Significant early plantings and gardens survive at Cressbrook.

== Heritage listing ==
Cressbrook Homestead was listed on the Queensland Heritage Register on 21 October 1992 having satisfied the following criteria.

The place is important in demonstrating the evolution or pattern of Queensland's history.

Cressbrook Homestead was established by David Cannon McConnel in 1841, the first run taken in the Brisbane Valley. The run demonstrates the development of Queensland, particularly the Brisbane River Valley area in the 1840s, after it was opened to settlement with the closure of the penal colony. The property illustrates the development of pastoral practices in Queensland, particularly the development of dairying in the Brisbane River Valley.

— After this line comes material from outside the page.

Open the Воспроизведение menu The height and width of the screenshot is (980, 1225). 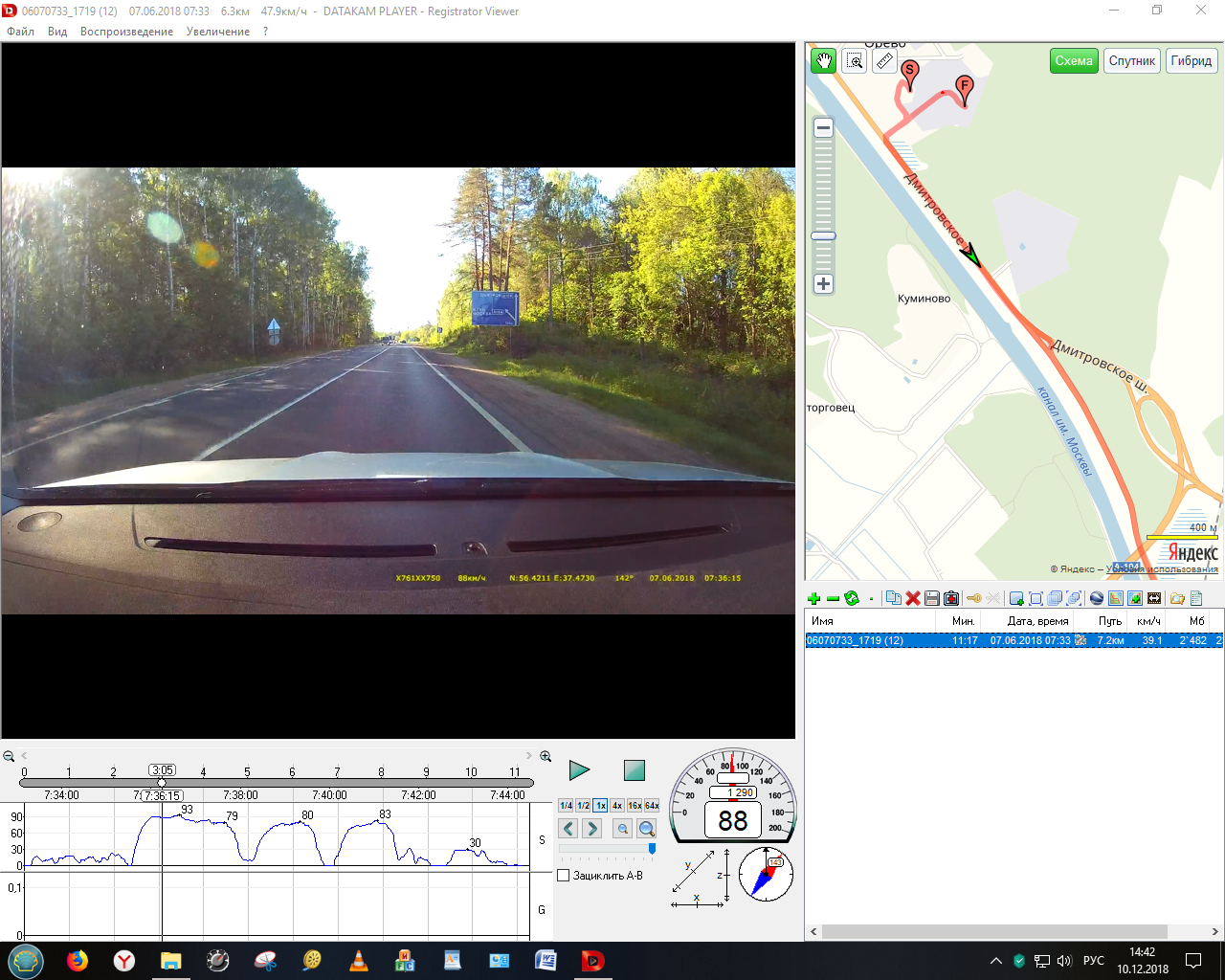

The place demonstrates rare, uncommon or endangered aspects of Queensland's cultural heritage.

Cressbrook has many rare built elements including an early 1840s slab hut; a timber chapel with fittings designed by Robin Dods; an 1860s timber framed and brick nogged house and various other 1860s buildings. The site remains remarkably intact, though continual additions have been made very few early structures have been removed from the site.

The place has potential to yield information that will contribute to an understanding of Queensland's history.

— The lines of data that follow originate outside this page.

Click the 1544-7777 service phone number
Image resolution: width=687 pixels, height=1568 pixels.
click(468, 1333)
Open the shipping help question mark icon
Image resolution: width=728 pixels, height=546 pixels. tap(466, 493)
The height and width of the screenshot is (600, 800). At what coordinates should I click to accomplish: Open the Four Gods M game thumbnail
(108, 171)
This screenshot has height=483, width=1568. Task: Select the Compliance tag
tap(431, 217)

The early date of Cressbrook with its many extant features suggest that a potential exists for further historical and archaeological research which may yield information which will contribute to an understanding of early Queensland station life.

The place is important in demonstrating the principal characteristics of a particular class of cultural places.

The place is important in demonstrating the principal characteristics of an early Queensland pastoral station. The arrangement of the early buildings and their relationship to the working farm and outbuildings provides important evidence of early station life. The chapel is an important and characteristic example of the work of renowned architect, Robin S. Dods. The early station buildings are good intact examples of slab huts constructed in the mid-nineteenth century.

The place is important because of its aesthetic significance.

Cressbrook has enormous aesthetic significance; the entire site has a picturesque quality resulting from the layering of various periods of building construction over 150 years and the siting of these buildings overlooking the Brisbane River. The chapel has significant architectural merit as a well designed example of Australian Arts and Crafts ecclesiastical architecture adapted for Queensland conditions. The quality of this building including materials, detailing, siting, composition of the external facades, fittings and furniture, is exceptional.

The chapel is designed by Robin Dods in Queensland.

The place has a strong or special association with a particular community or cultural group for social, cultural or spiritual reasons.

Cressbrook has special associations with the Brisbane River Valley community as their first settled station and a place of employment for many hundreds of local residents and their families many of whom remain in the area.

The place has a special association with the life or work of a particular person, group or organisation of importance in Queensland's history.

The place is associated with the prominent McConnel family who still own Cressbrook and were instrumental in the development of the Valley and the town of Esk; also with Robin Dods who designed the chapel and extensions to the House.